File “…/lib/python3.6/site-packages/torch/autograd/variable.py”, line 146, in backward
self._execution_engine.run_backward((self,), (gradient,), retain_variables)
File “…/lib/python3.6/site-packages/torch/autograd/_functions/reduce.py”, line 200, in backward
return input.mul(grad_output[0] / self.norm)
ZeroDivisionError: float division by zero

Any suggestions ? (I guess its somehow getting self.norm as 0).

Since the parameters are Variables, won’t l2_reg be automatically converted to a Variable at the end? I’m using l2_reg=0 and it seems to work.
Also I’m not sure if OP’s formula for L2 reg is correct. You need the sum of every parameter element squared.

Further Printing the the value returned by the function, it surely seems to be going towards INF. But almost the same logic for custom regularization, works in tensorflow. Am I doing something wrong code wise.

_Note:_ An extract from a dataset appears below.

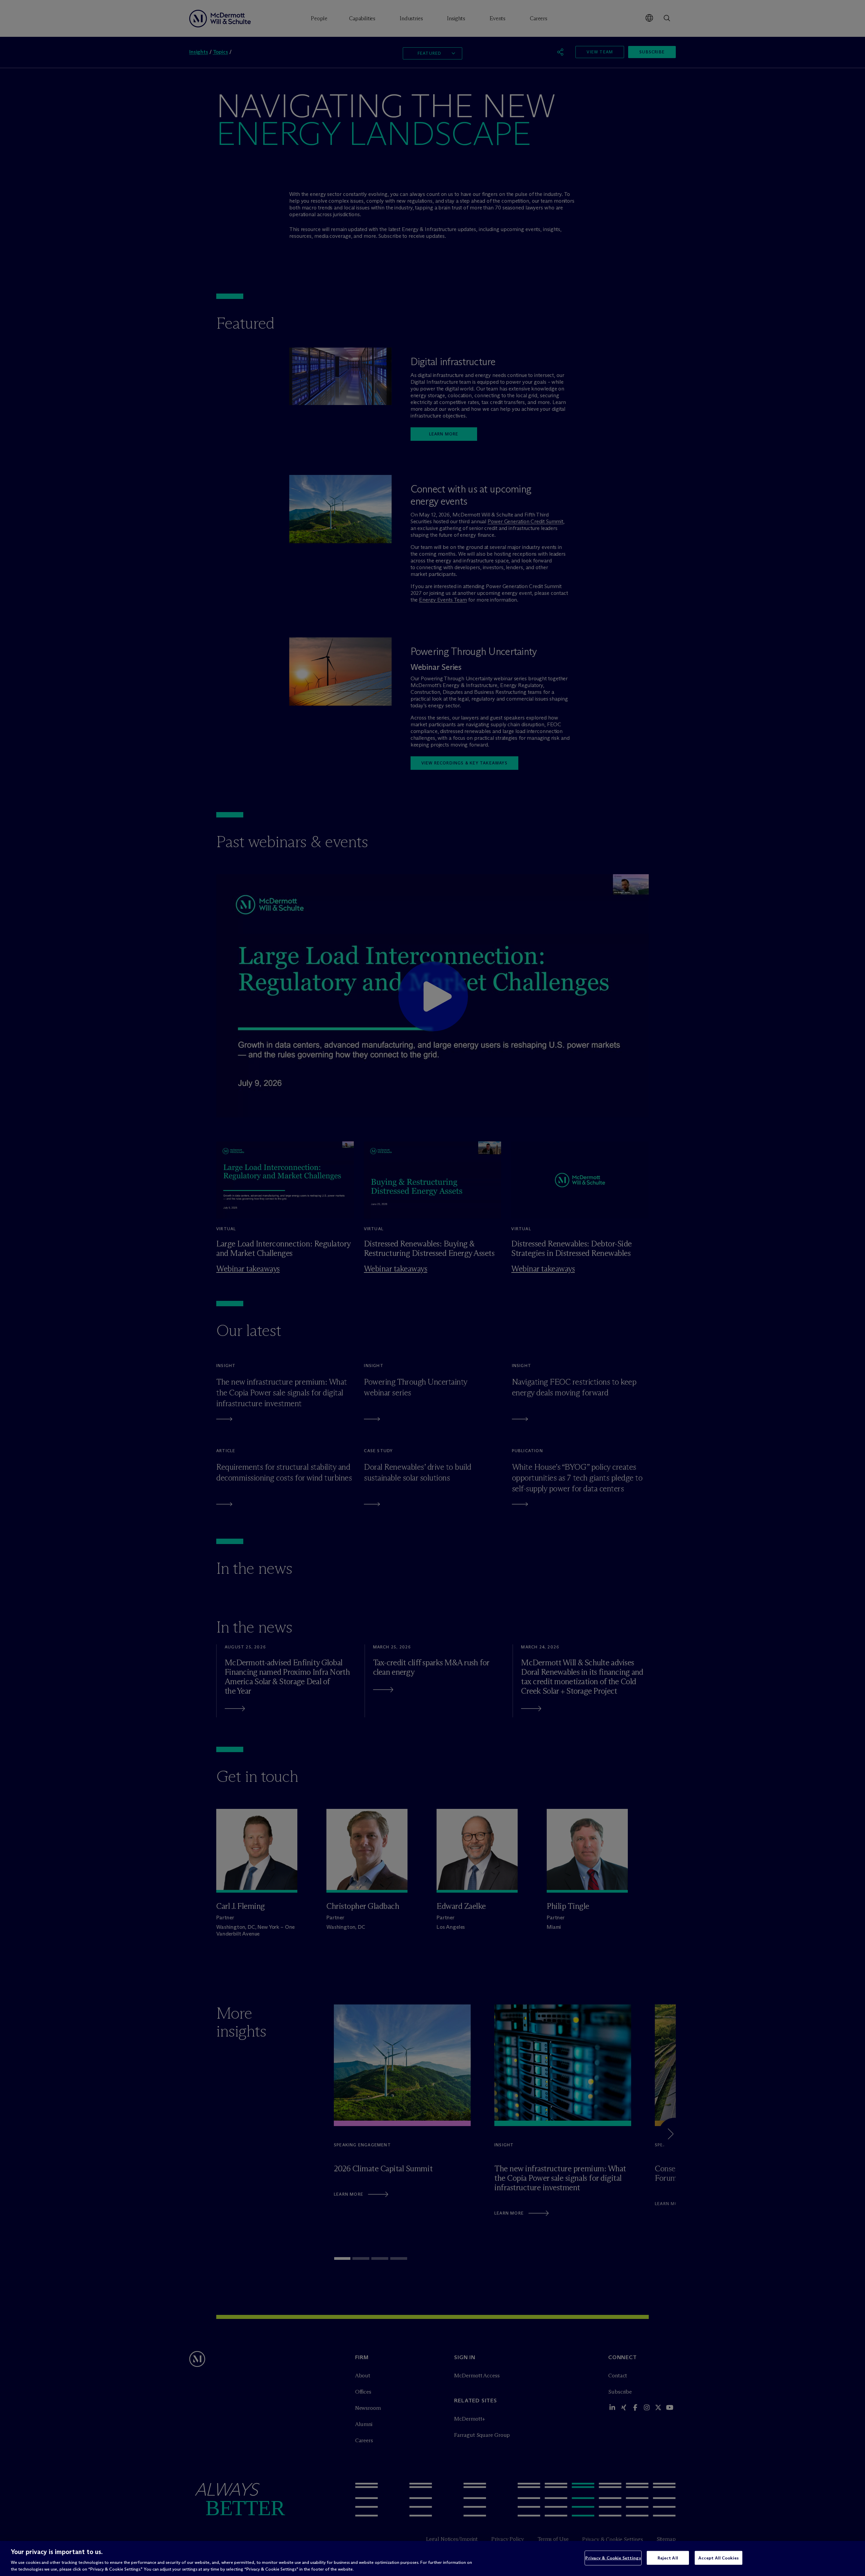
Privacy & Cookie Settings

Epoch: [0][0/391] Time 6.739 (6.739) Loss 3157501.5000 (3157501.5000) Prec@1 10.938 (10.938)
Variable containing:
2.7529e+08
[torch.cuda.FloatTensor of size 1 (GPU 0)]

Variable containing:
4.1735e+12
[torch.cuda.FloatTensor of size 1 (GPU 0)]

Variable containing:
5.0968e+27
[torch.cuda.FloatTensor of size 1 (GPU 0)]
…

I was looking for how to add a L2 norm of a parameter to the loss function. And I did as suggested above, however, there comes a bug:

RuntimeError: Trying to backward through the graph a second time, but the buffers have already been freed. Specify retain_graph=True when calling backward the first time.

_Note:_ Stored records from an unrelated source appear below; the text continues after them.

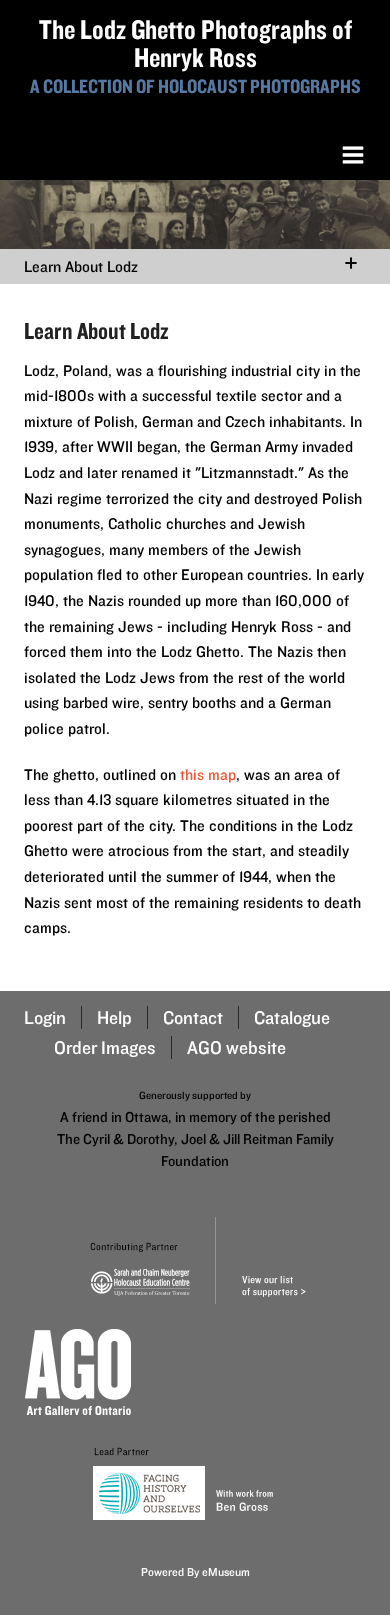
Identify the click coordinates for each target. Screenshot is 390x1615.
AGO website (236, 1047)
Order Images (105, 1047)
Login (45, 1017)
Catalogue (292, 1017)
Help (114, 1017)
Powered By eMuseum (195, 1571)
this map (208, 774)
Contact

How should I solve this problem? Thank you very much.

You are backproping through the same graph multiple times. Make sure that it is desired because most of the cases you don’t need to. If so specify the flag retain_graph. If not, find out where you are backproping more than once and fix it.

yes, it will penalize the bias terms. if you want it to not penalize the bias terms, you can easily filter them out by using the model.named_parameters() call, and not invoking the regularizer for the bias named terms.